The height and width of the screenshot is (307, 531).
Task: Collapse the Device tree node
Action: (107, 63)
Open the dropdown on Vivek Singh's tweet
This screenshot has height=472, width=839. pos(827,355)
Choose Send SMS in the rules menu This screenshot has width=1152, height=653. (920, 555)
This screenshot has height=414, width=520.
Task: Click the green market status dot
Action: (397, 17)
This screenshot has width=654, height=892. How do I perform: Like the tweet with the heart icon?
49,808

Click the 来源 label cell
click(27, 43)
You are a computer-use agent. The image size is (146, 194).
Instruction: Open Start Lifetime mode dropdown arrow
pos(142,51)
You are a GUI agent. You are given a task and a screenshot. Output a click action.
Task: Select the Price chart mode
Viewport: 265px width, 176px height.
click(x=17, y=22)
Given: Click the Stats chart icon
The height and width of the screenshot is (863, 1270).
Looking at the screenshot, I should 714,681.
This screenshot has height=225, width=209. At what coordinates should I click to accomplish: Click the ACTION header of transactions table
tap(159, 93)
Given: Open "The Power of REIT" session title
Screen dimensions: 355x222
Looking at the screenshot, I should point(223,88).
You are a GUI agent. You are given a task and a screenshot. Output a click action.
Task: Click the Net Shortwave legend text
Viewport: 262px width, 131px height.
————
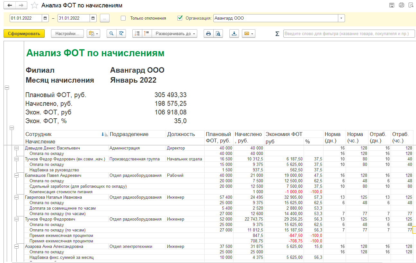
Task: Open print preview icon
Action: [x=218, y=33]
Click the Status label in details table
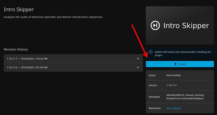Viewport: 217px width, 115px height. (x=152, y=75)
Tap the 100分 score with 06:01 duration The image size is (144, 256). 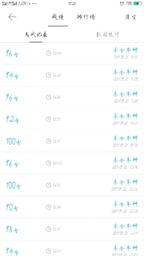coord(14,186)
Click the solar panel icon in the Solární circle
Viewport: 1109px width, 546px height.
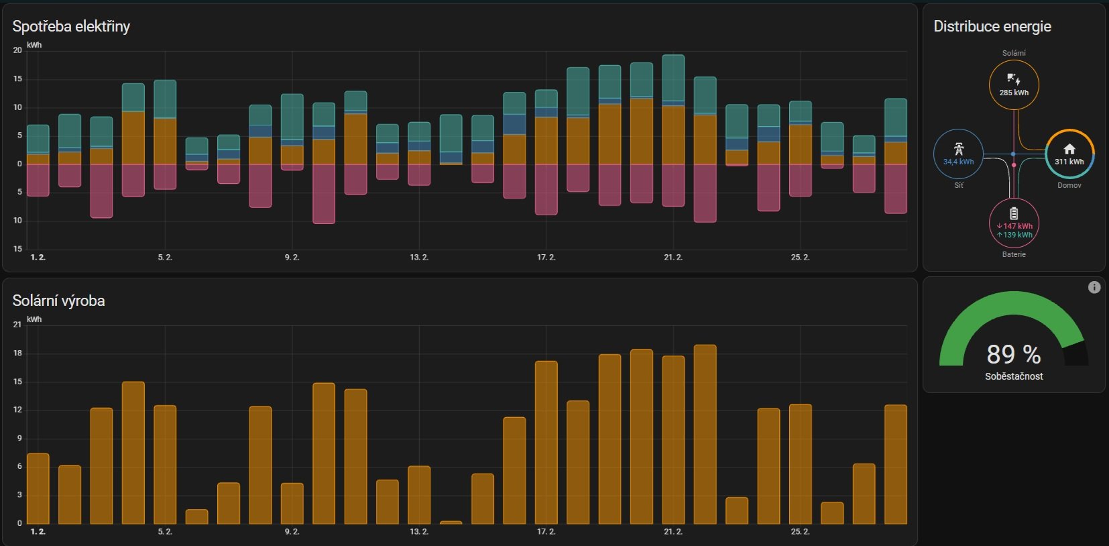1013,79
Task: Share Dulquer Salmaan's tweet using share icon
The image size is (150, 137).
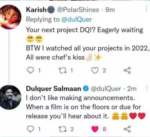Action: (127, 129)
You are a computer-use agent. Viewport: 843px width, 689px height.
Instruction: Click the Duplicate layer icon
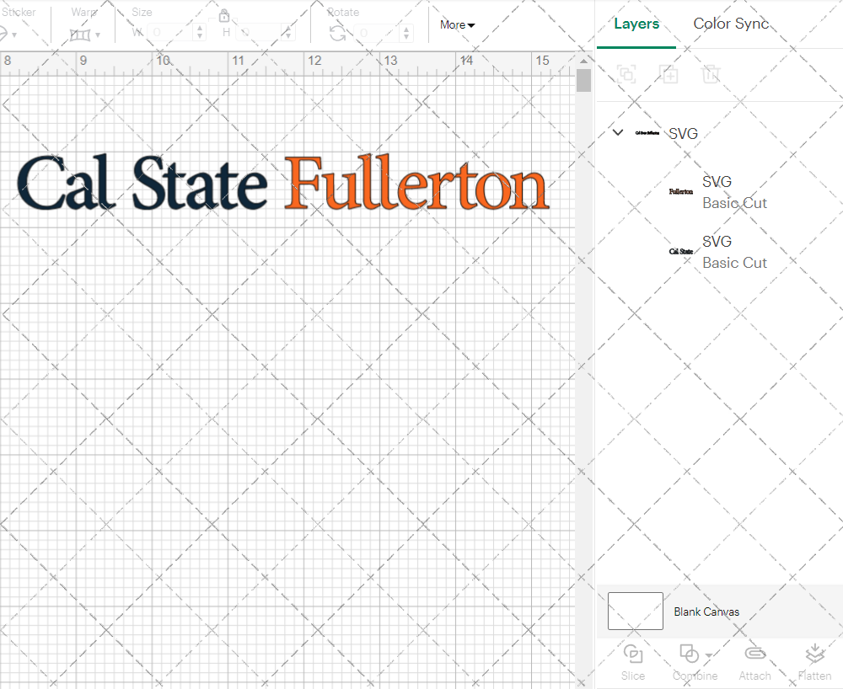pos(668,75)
————
### What is being asked
Only lines holding "agent" are wanted; copy all of them from the listing.

### Result of this exercise
You are a computer-use agent. The image size is (146, 194).
You are a GUI agent. You are given a task and a screenshot. Output a click action.
You are a GUI agent. You are given a task and a screenshot. Output a click action.
You are a computer-use agent. Viewport: 843px width, 689px height.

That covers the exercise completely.